Did Jane know that Mozenter would serve as co-trustee, manage the assets, and effectively control her income stream? If not, perhaps Jimmy should have told her. Then again, had he shared that detail, he might’ve ended up in Divorceville instead of Litigationville.

That’s the tricky part about critiquing someone else’s estate plan, we weren’t there. We don’t know the family dynamics, the conversations that were had (or avoided), or the reasons behind certain decisions. Maybe Jimmy made the right call by keeping quiet. Or maybe it was a mistake not to inform Jane upfront. We simply can’t know for sure.

That said, in general, unless the conversation is likely to cause more harm than good, it’s better to communicate. Letting the beneficiary spouse know how much or how little control they’ll have over the assets and income can go a long way toward managing expectations. When it comes to trusts, the fewer surprises, the better.

The other issue is: was Mozenter the right choice for the trustee?  Once again, without knowing the individuals involved, we can only speculate.
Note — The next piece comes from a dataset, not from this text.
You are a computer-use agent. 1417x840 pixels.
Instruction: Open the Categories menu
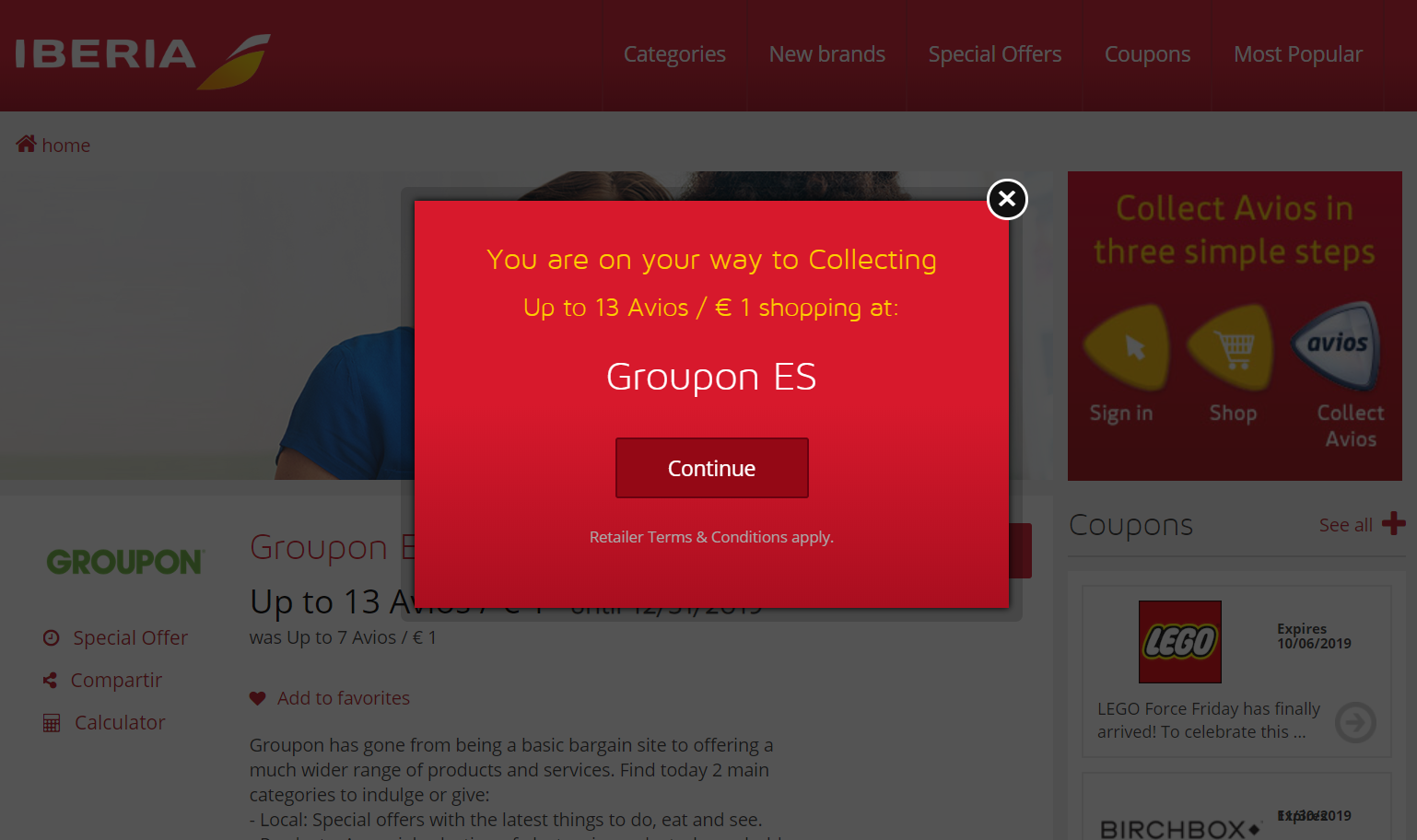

But it’s a fair question: Was Mozenter the right person to serve as trustee?

What if Mozenter viewed his role primarily as an opportunity to maximize trustee fees and cash in on his long-standing relationship with Jimmy? Did the two of them ever have a clear discussion about compensation? Did Jimmy realize the trustee fee might amount to $1.7 million per year and was he okay with that?

On the other hand, was Mozenter the only person who had the experience to know and manage Jimmy’s assets?  Was he the perfect person to be trustee and would anyone else have charged even more in trustee fees to manage the assets in Jimmy’s trust?

We don’t know the answers. Hopefully, Jimmy and Mozenter had a candid conversation about trustee compensation and Jimmy felt that the fees were reasonable and well-earned. If not, that could have been a costly oversight, especially with a trust of this size and complexity.

While trust law typically allows a trustee to take a “reasonable fee,” the only real way to control that fee is for the trust’s creator to ask the hard questions up front and specifically address compensation terms in the trust document.  Again, better communication when implementing plans can lead to less conflict in the end.

What Did We Learn on Our Trip to Litigationville?

No trip is complete without a quick debrief of what we saw and learned. Here are a few key takeaways from the Jimmy Buffett trust dispute:

  1. The bigger the estate, the more planning it requires.
    As estates grow, so do the stakes. Estate tax planning becomes more critical and the expectations of beneficiaries tend to rise along with the risk of disappointment and conflict.
  2. Marital trusts are a powerful planning tool.
    These trusts offer peace of mind. They help ensure that if one spouse passes away first, the surviving spouse and children are provided for, and the family’s hard-earned assets are protected.
  3. Communication is usually better, but not always.
    It’s likely that better communication might have reduced the chances of Jimmy’s trust ending up in litigation. Experience tells us that lack of communication is often the root cause of estate disputes. In general, sharing your plans with spouses and beneficiaries is wise. But occasionally, disclosure causes more trouble than it’s worth, and silence may actually serve the family better. It depends on the people and the dynamics.
  4. A strong advisory team makes all the difference.
    One thing we can say with confidence: having a good team of legal, financial, and tax advisors dramatically reduces the odds of conflict. No plan is perfect and even the best ones can still end in litigation. But, plans crafted by experienced professionals are more likely to be implemented smoothly and more likely to succeed.

Estate planning is like writing a song that you will never get to sing but that your family will hear forever.  To make the best song (estate plan) for your family, plan carefully, communicate wisely and work with a good team.  Regardless of how the litigation turns out, Jimmy left his wife a significant, reliable source of income for her life and protected the assets for his children. Maybe his plan isn’t the best song he ever wrote but it still sounds pretty good.